Addio ad Annita, la bidella dello Scientifico

22 Febbraio 2022

Era molto amata tra gli insegnanti e gli studenti. I figli hanno vinto lo scudetto con L’Aquila rugby

L’AQUILA. Sono stati celebrati ieri i funerali di Annita Ciuffini, storica bidella del liceo Scientifico dell’Aquila. Per oltre trent’anni il suo sorriso ha accolto generazioni e generazioni di studenti aquilani passati sui banchi del liceo di San Bernardino e poi della nuova sede di Pettino. Viene ricordata da tutti come «una donna gioviale, sempre di buon umore, disponibile e altruista». Ed era molto amata sia dagli insegnanti che dagli studenti. Con quest’ultimi poi aveva instaurato un rapporto davvero speciale: gli preparava il caffè, i dolci e li rassicurava quando erano preoccupati prima di un compito in classe o di un’interrogazione. Annita aveva dedicato tutta la sua vita alla famiglia e alla scuola.

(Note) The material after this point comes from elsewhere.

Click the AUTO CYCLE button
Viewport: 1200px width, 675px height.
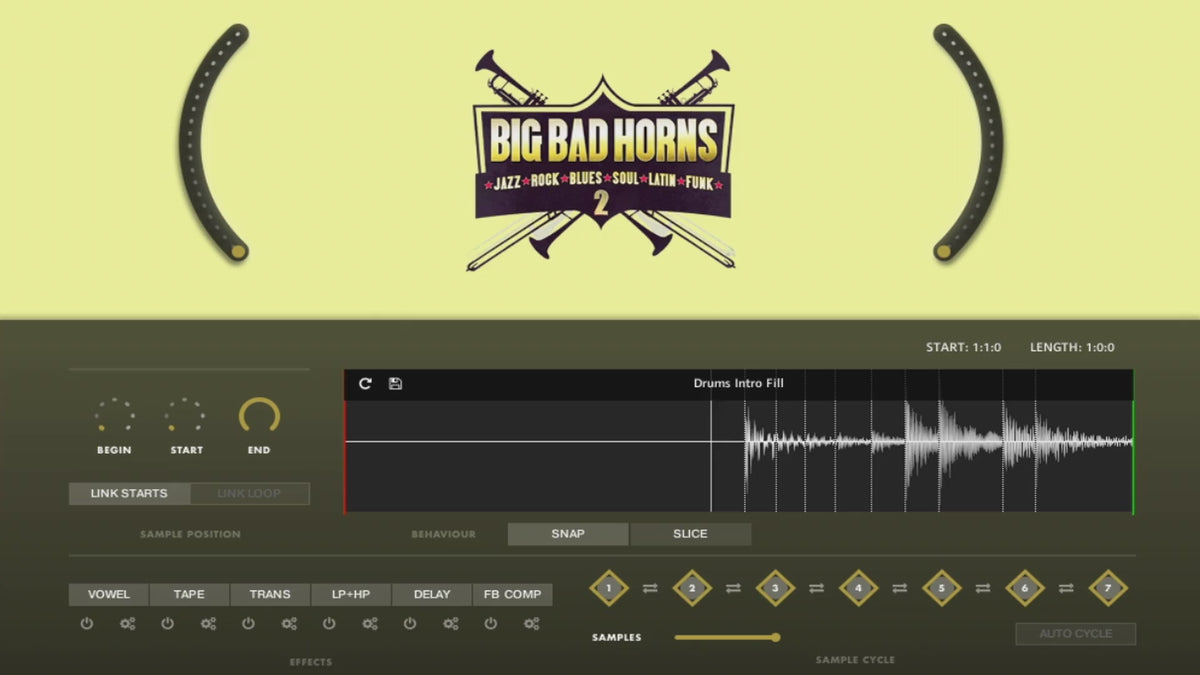point(1075,634)
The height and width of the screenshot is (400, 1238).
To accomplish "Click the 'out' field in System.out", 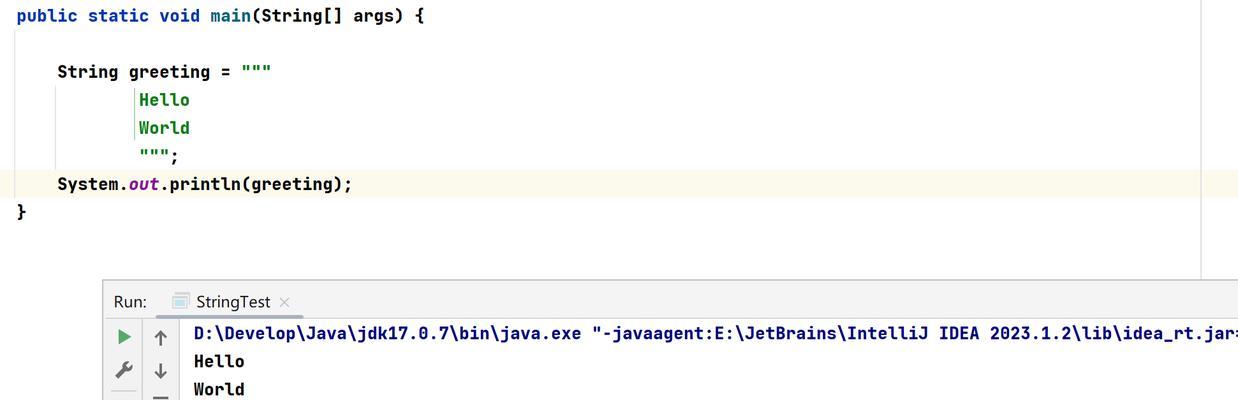I will [x=144, y=184].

La bidella era appassionata di cucina, amava preparare pranzi e cene per amici e parenti e per questo la sua tavola era sempre apparecchiata e affollata. Come una vera padrona di casa le piaceva intrattenere i suoi ospiti con storie e aneddoti. Lascia il marito Angelo Alfonsetti, 88 anni, custode in pensione della Provincia dell’Aquila, e i figli Maurizio, Giovanni e Massimiliano. Gli ultimi due sono molto conosciuti in città per aver militato tra le fila dell’Aquila rugby all’epoca in cui la squadra era in serie A. Entrambi hanno potuto festeggiare lo storico e indimenticabile scudetto del ’94 contro il Milan. Annita amava organizzare cene anche per gli atleti neroverdi, in più occasioni aveva riunito la squadra intorno alla sua tavola imbandita che la donna preparava con le sue mani. «Purtroppo ci ha lasciati Annita Ciuffini, storica collaboratrice scolastica che ho avuto il piacere di conoscere quando frequentavo il liceo scientifico “Andrea Bafile”», è il messaggio di cordoglio alla famiglia del sindaco Pierluigi Biondi, «Annita era sempre cordiale e indulgente con noi ragazzi e le eravamo affezionatissimi. Ricordo», conclude il primo cittadino, «quelle volte che uscivamo dalla classe con la scusa di andare in bagno e andavamo da lei a fare due chiacchiere e a bere un caffè». (f.d.m.)